- **WRITTEN TASK**:
Turn the material, from its first line through the line containing "(x=6, y=115)", into a numbered list. Skip blank lines and leave the pictures out.

- **MATERIAL PROVIDED**:
<<<<

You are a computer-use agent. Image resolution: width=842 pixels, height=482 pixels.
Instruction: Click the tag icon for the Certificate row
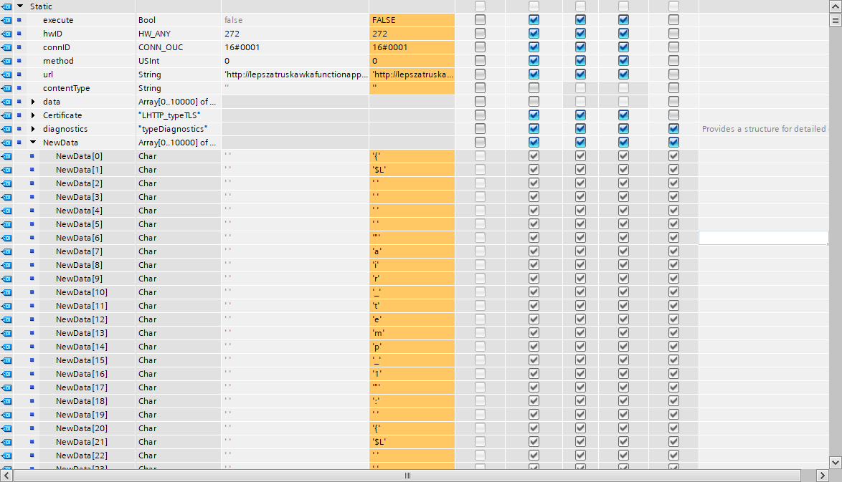(x=6, y=115)

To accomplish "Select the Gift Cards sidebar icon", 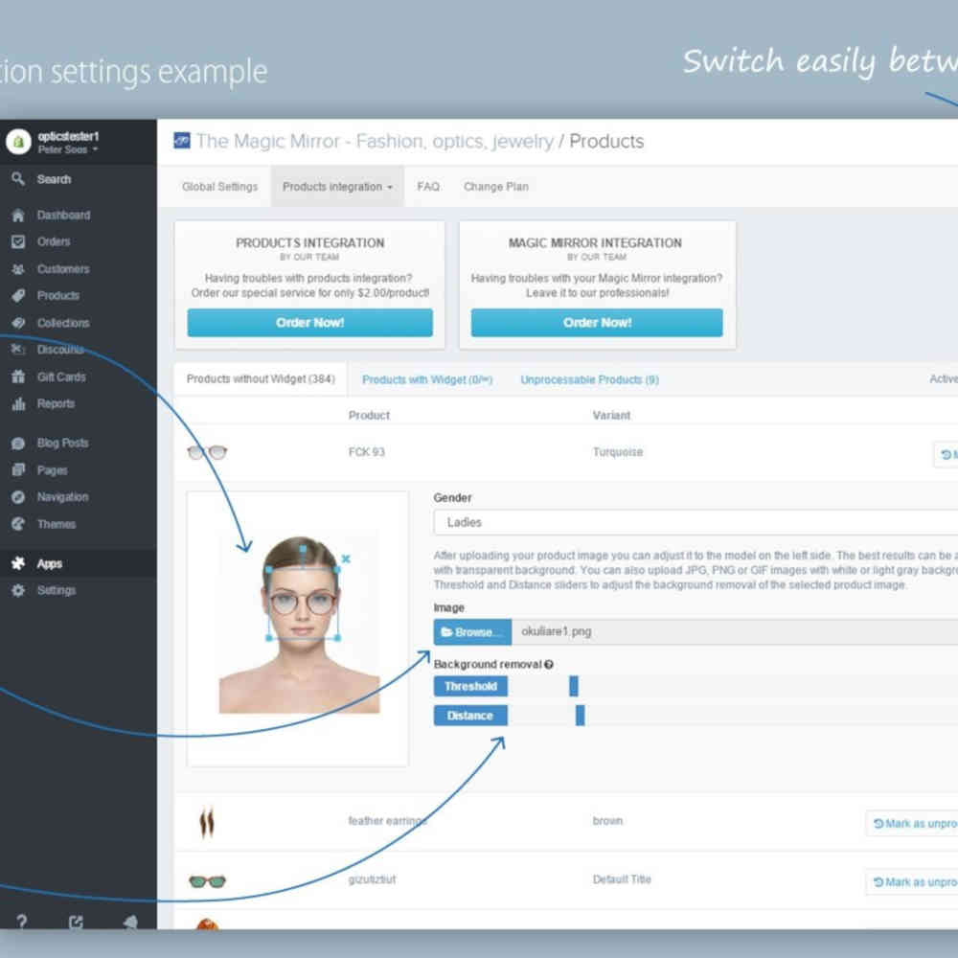I will pos(18,377).
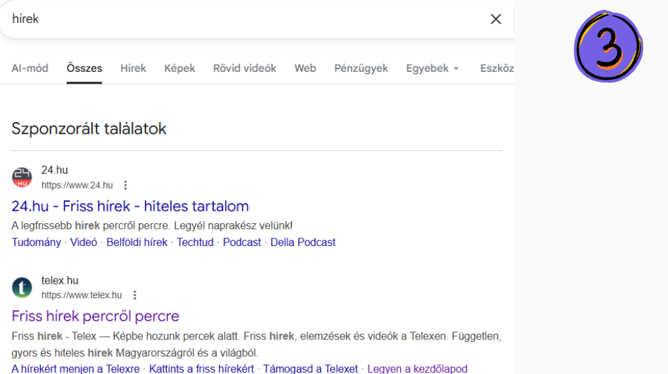Click the Tudomány sitelink
668x374 pixels.
[36, 242]
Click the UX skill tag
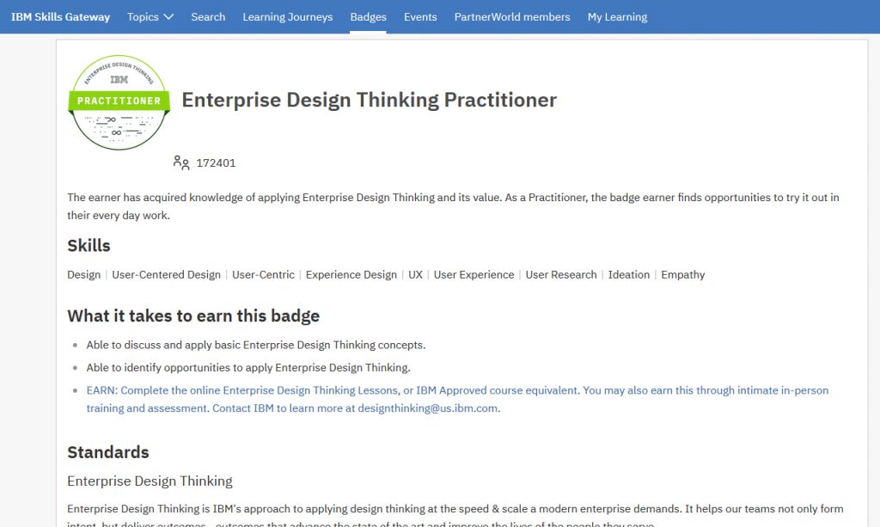 coord(415,274)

>>>>

- **WRITTEN RESPONSE**:
1. You are a computer-use agent. Image resolution: width=842 pixels, height=482 pixels.
2. Instruction: Click the tag icon for the Certificate row
3. (x=6, y=115)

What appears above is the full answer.